> **Data items**:
** BEGIN **

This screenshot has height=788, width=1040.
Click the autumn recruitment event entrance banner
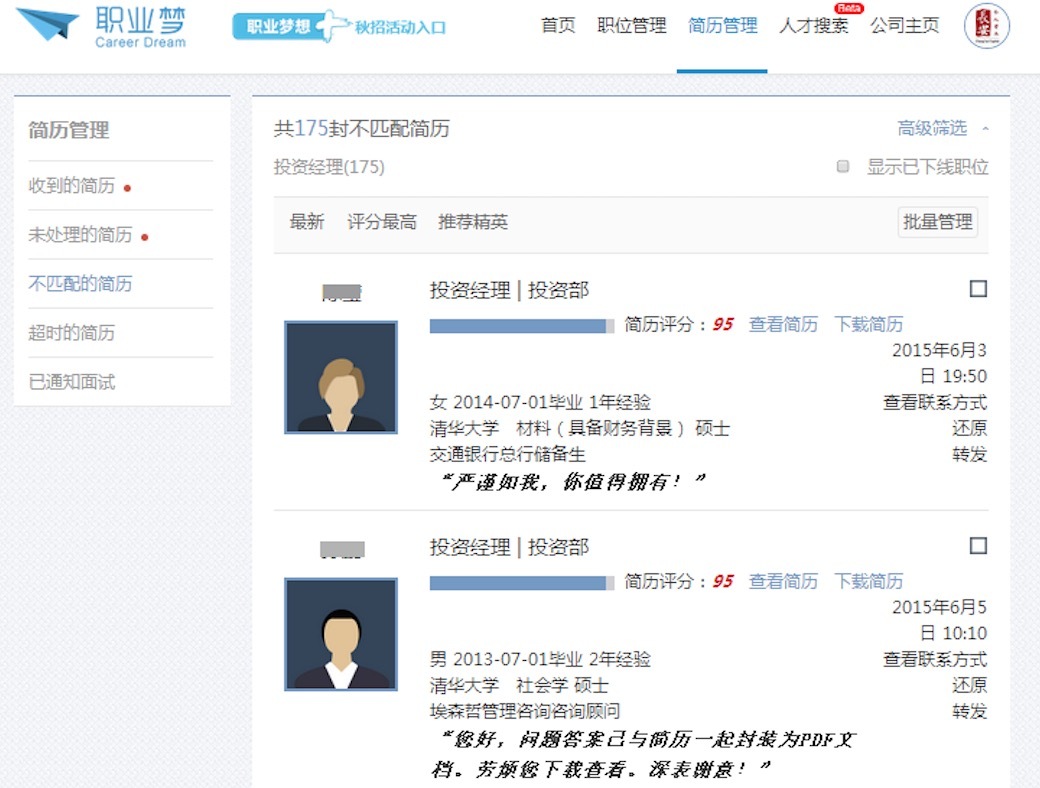tap(340, 27)
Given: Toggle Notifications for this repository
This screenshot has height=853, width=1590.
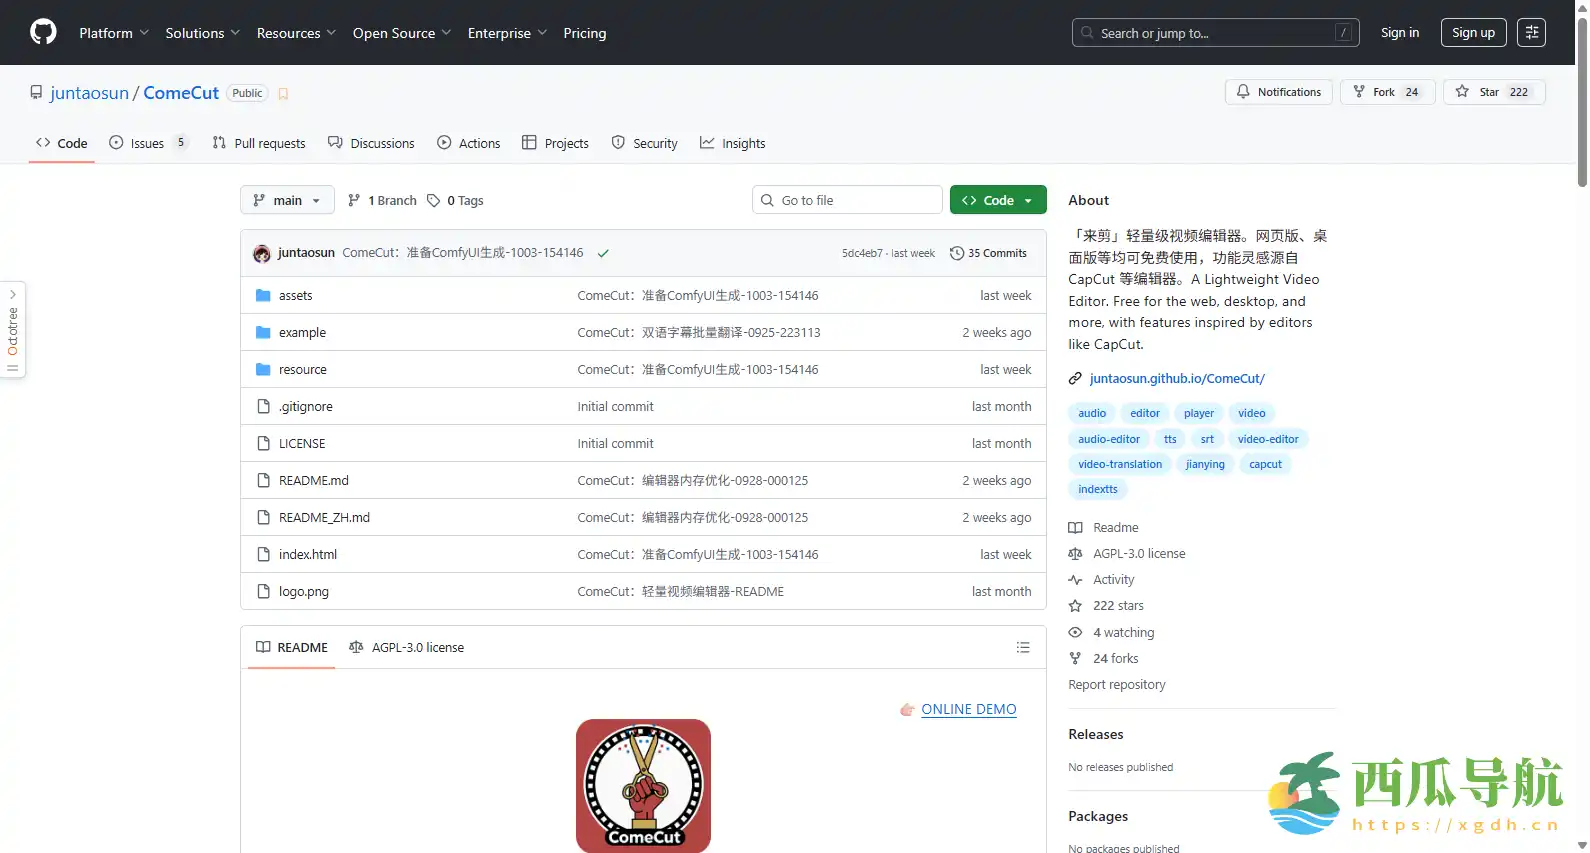Looking at the screenshot, I should 1278,92.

** END **

> **INSTRUCTION**: Rewrite every row above, replacing "This screenshot has" with "This image has" and keeping everything else the same. Leave out the pictures.

> **WORKED ANSWER**:
This image has height=788, width=1040.
Click the autumn recruitment event entrance banner
tap(340, 27)
Given: Toggle Notifications for this repository
This image has height=853, width=1590.
Looking at the screenshot, I should 1278,92.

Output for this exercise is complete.